M. Charest estime que l’Unité permanente anticorruption (UPAC) et le gouvernement sont responsables d’avoir violé sa vie privée.

Il reproche notamment au commissaire de l’UPAC et à son personnel d’avoir baptisé «Mâchurer» l’enquête qu’ils menaient sur du financement illégal au Parti libéral du Québec.

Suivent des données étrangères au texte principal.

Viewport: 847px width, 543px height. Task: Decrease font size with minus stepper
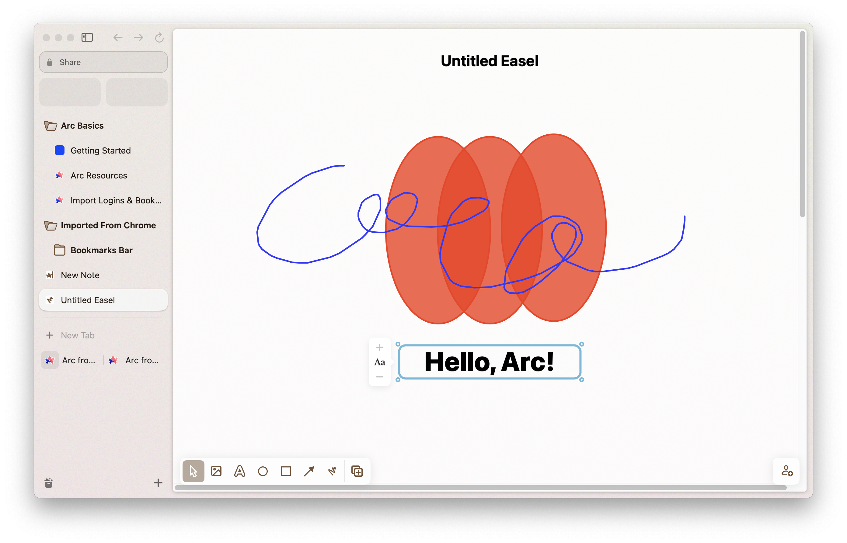[379, 377]
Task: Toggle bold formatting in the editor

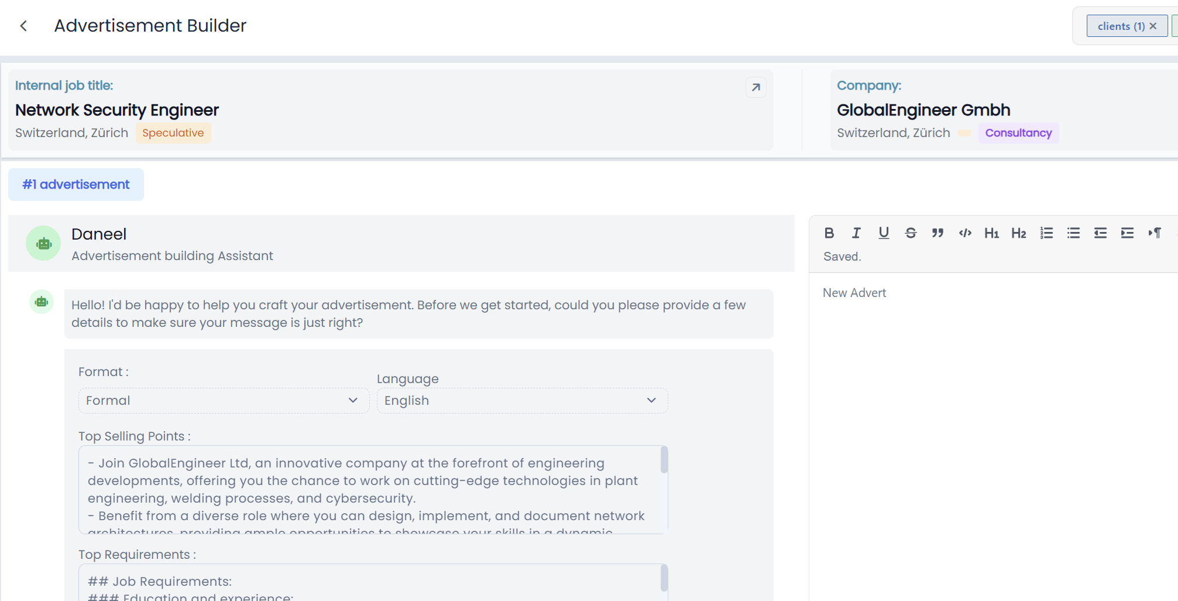Action: [x=829, y=233]
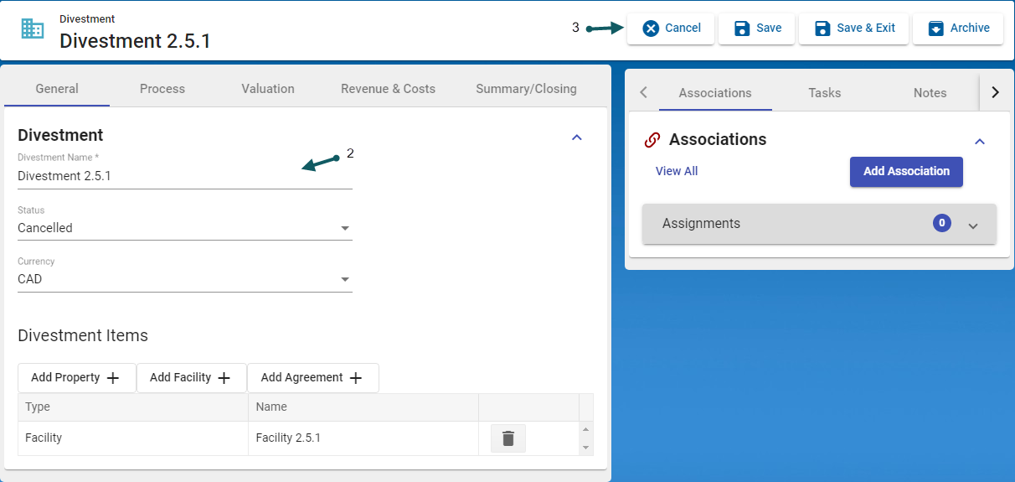Viewport: 1015px width, 482px height.
Task: Expand the Assignments section
Action: (972, 225)
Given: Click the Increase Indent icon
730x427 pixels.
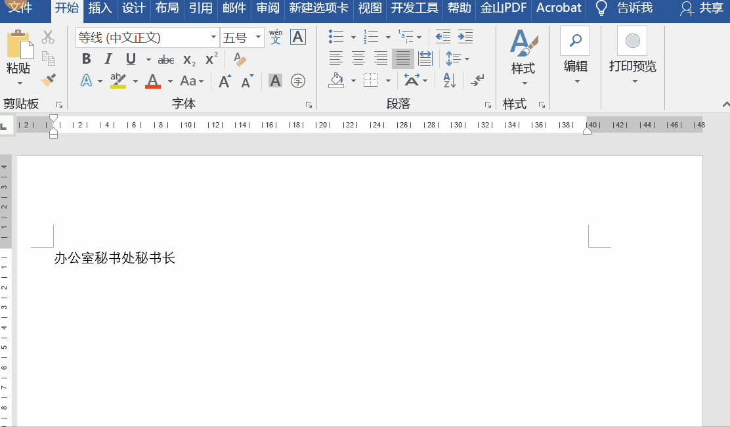Looking at the screenshot, I should click(465, 37).
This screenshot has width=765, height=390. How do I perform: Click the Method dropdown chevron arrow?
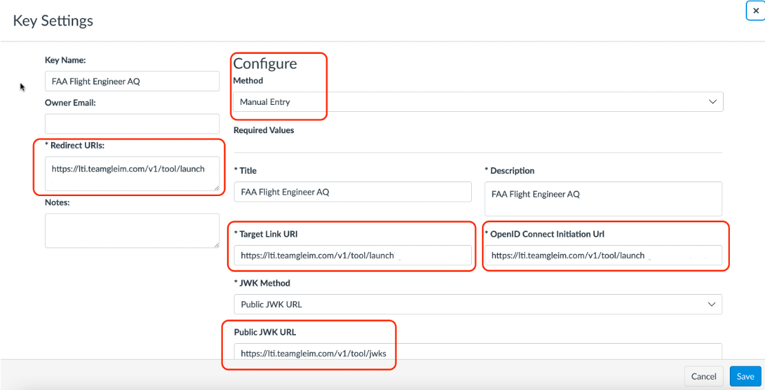click(x=713, y=102)
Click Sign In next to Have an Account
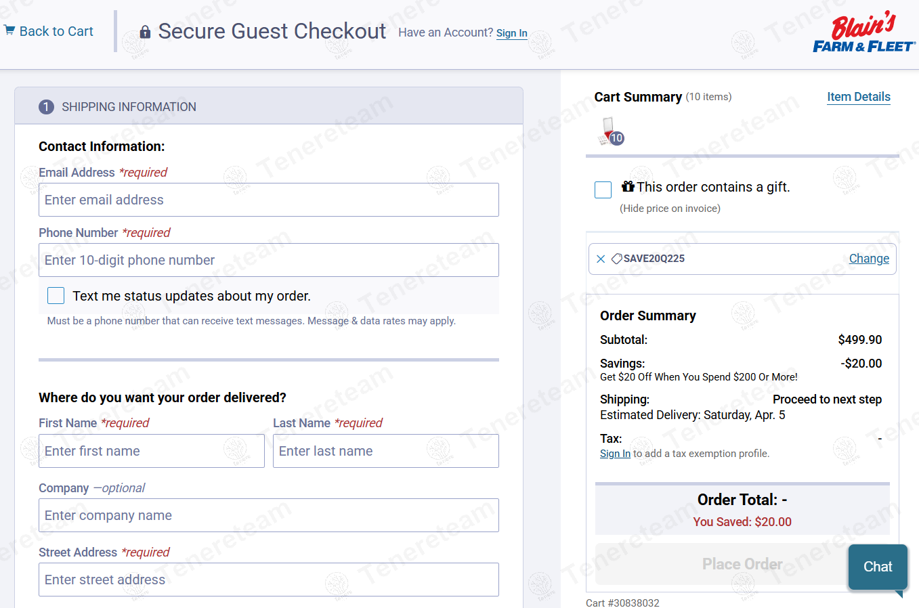This screenshot has width=919, height=608. (511, 33)

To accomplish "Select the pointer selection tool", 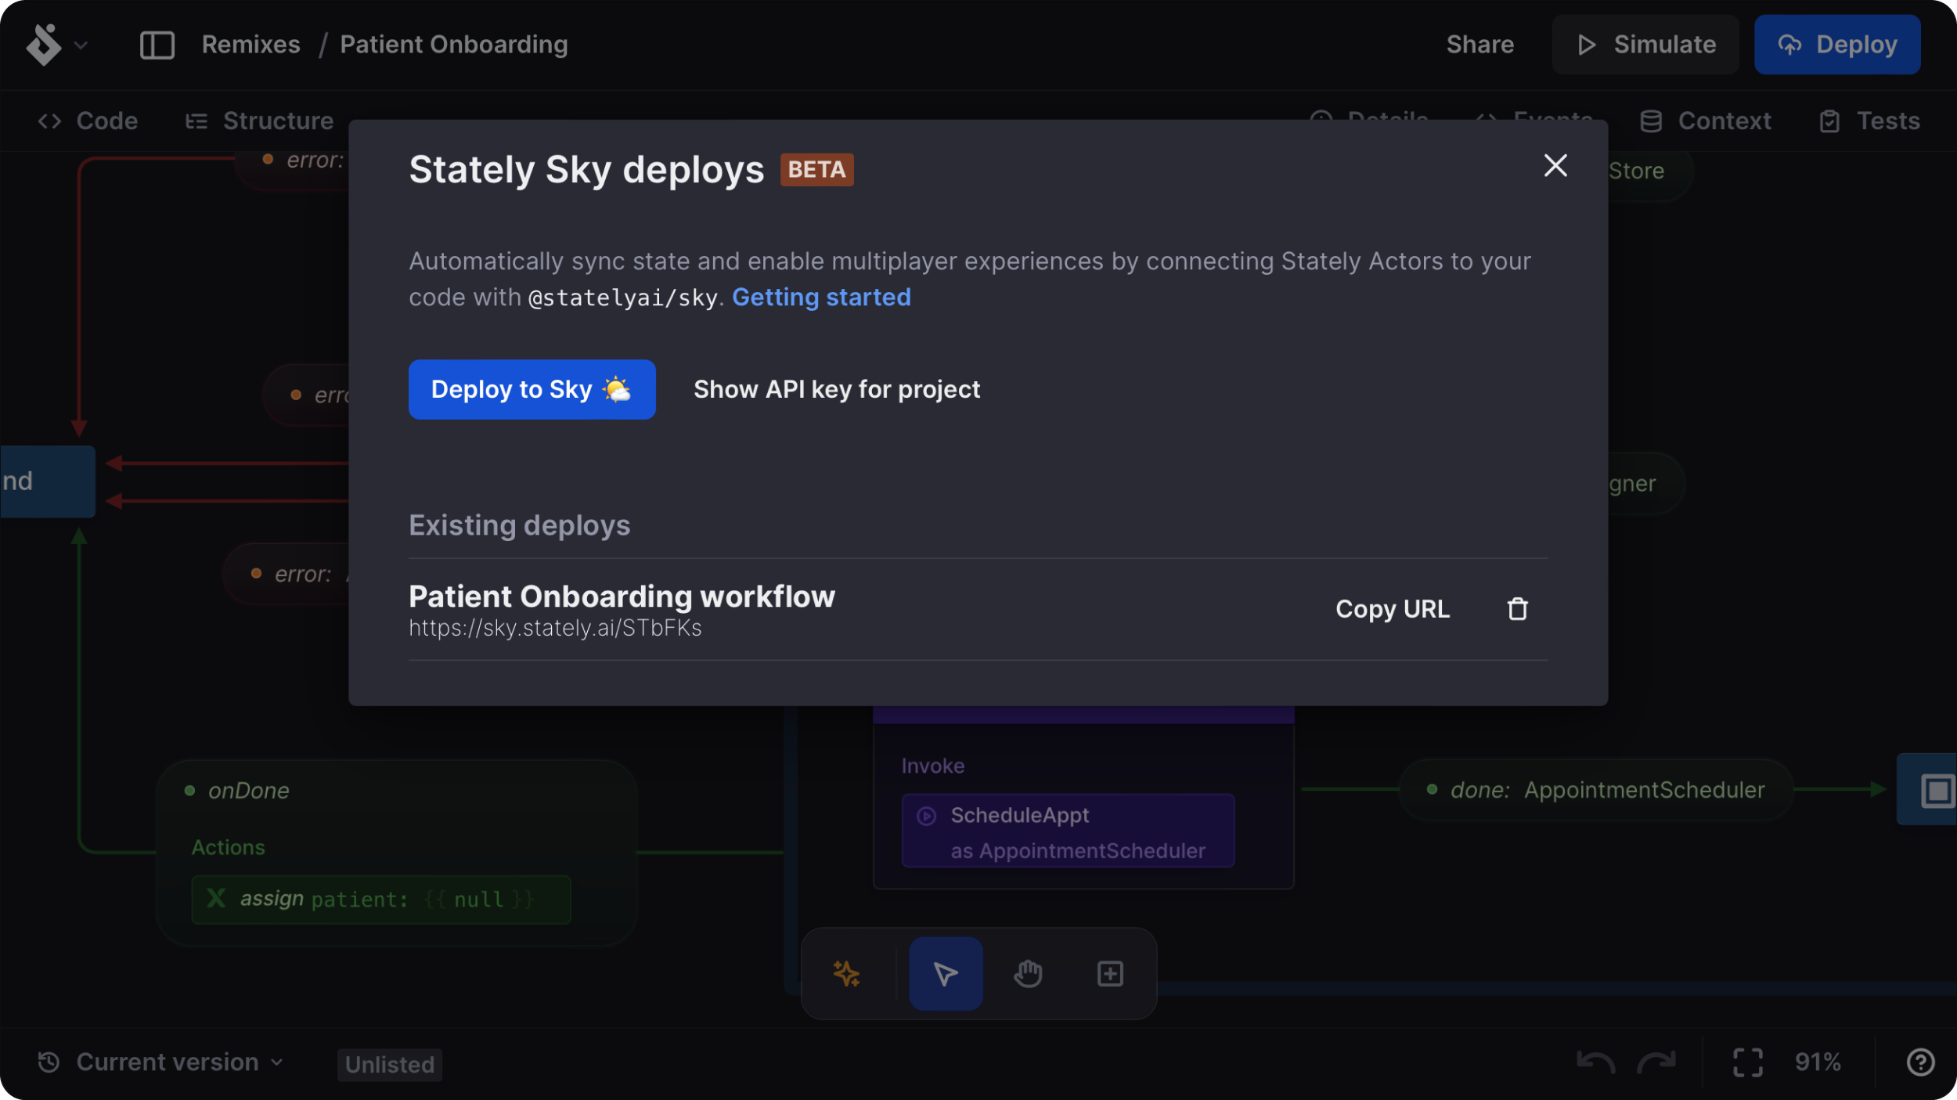I will [946, 973].
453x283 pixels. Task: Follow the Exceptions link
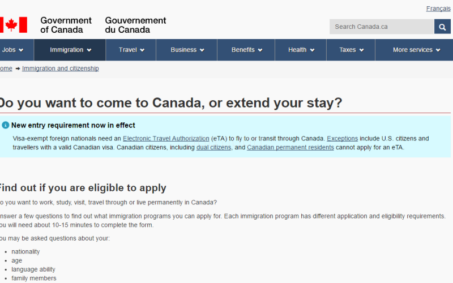(x=342, y=139)
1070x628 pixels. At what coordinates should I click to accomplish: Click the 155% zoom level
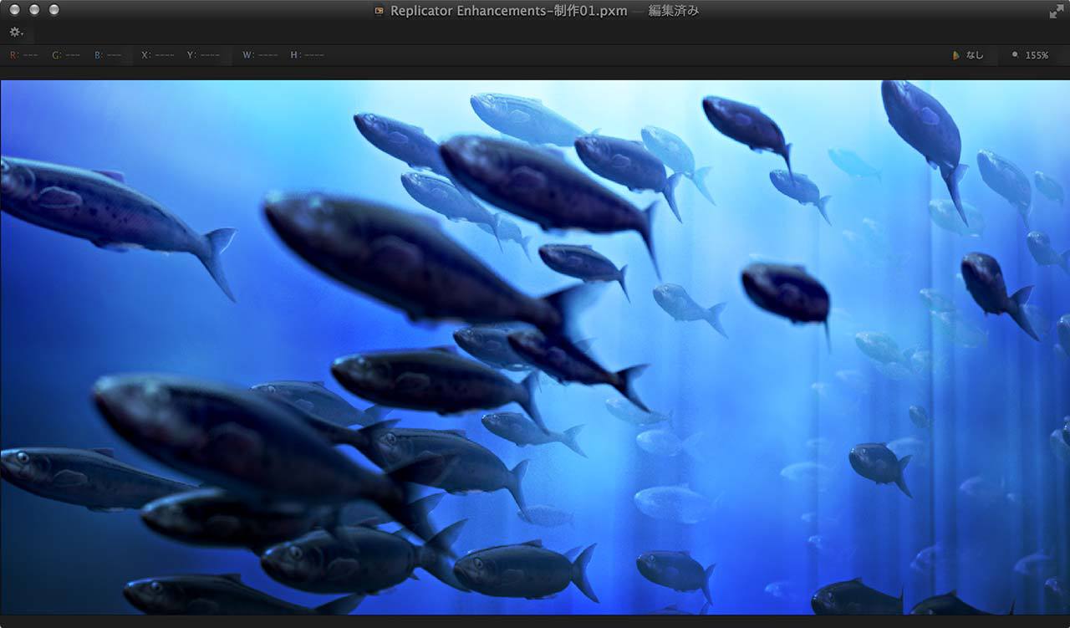click(1037, 55)
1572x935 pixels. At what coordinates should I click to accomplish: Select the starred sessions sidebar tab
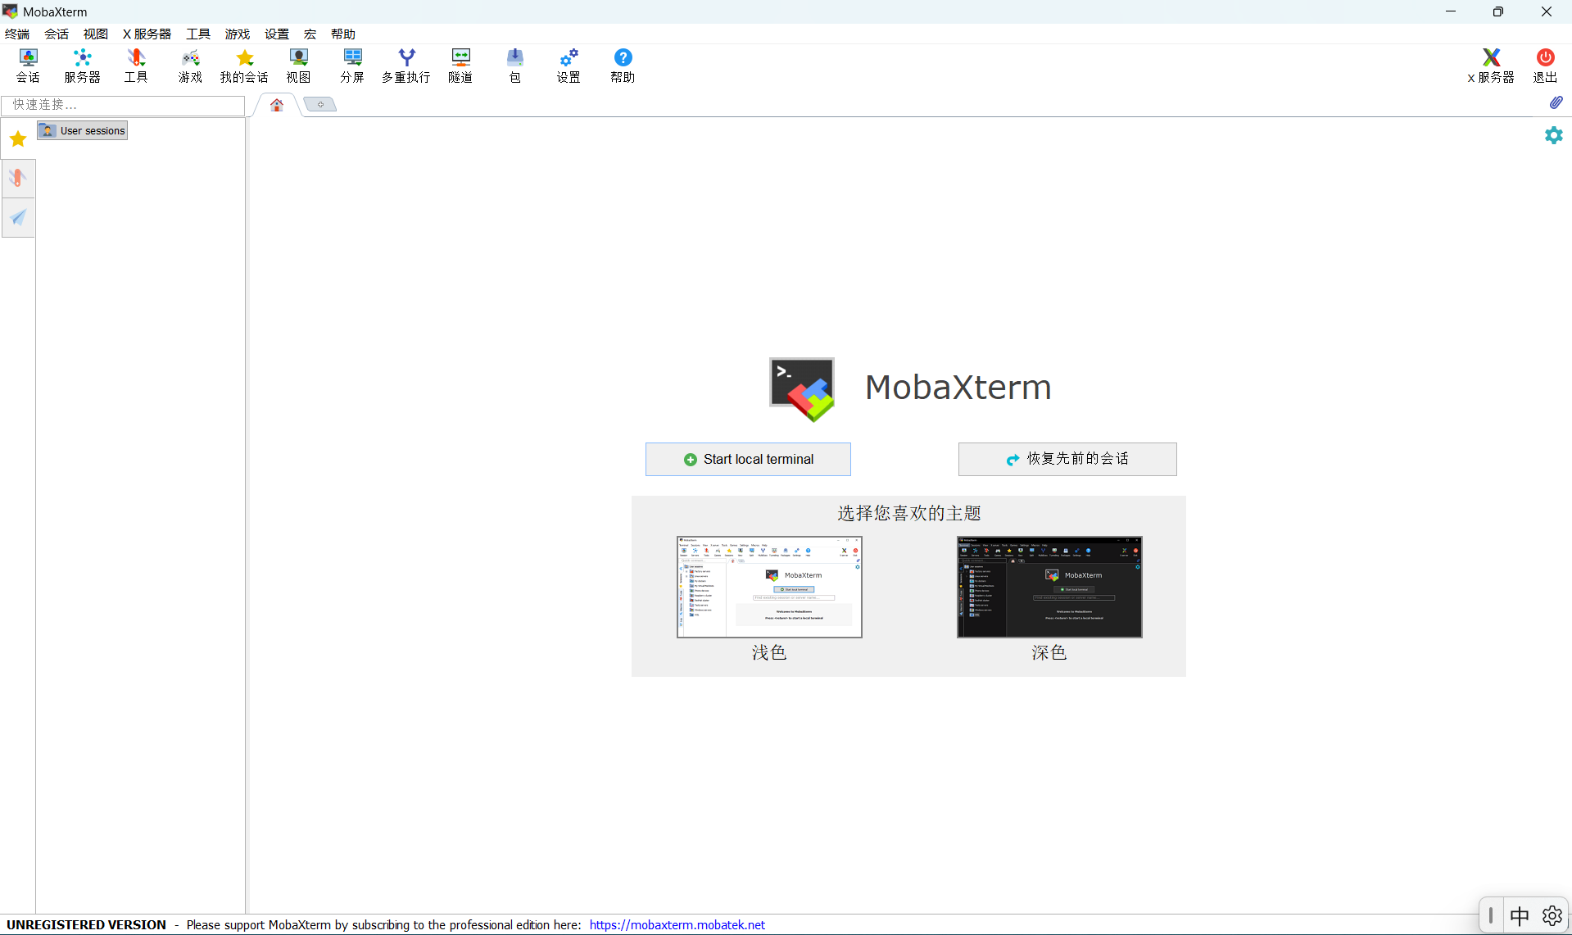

Il note que le terme «mâchurer» signifie notamment «barbouiller de noir», «calomnier quelqu’un, c’est-à-dire noircir sa réputation» ou «dire du mal de quelqu’un afin d’en salir la réputation».

M. Charest souhaitait obtenir des excuses publiques du gouvernement du Québec et dit avoir offert de recourir à la médiation pour en arriver à un «règlement honorable». Son offre, dit-il, a été refusée.

L’ex-premier ministre avait jusqu’au 10 octobre 2020 pour déposer sa poursuite en vertu de la date de prescription.

Il a indiqué qu’il ne ferait aucune déclaration publique à ce sujet.

Un porte-parole de l’unité anticorruption a déclaré vendredi que la police ne ferait aucun commentaire sur la procédure judiciaire de Jean Charest, mais a confirmé que l’enquête était encore en cours.

La poursuite indique qu’en avril 2017, des informations personnelles et confidentielles de Jean Charest ont été divulguées à Québecor, y compris ses finances personnelles, les informations de son passeport et des détails sur des voyages aux États-Unis.

Ce matériel aurait été recueilli par la police anticorruption dans le cadre d’une enquête sur le financement politique illégal, impliquant l’ancien trésorier du Parti libéral Marc Bibeau.

Jean Charest n’a jamais a été inculpé et a toujours maintenu son innocence. Le procès fait référence à la «frustration» et à «l’embarras» qu’il a dit ressentir en voyant ses renseignements personnels à plusieurs reprises partagés en public.

Jean Charest est devenu chef du Parti libéral en 1998 et a été premier ministre de 2003 à 2012.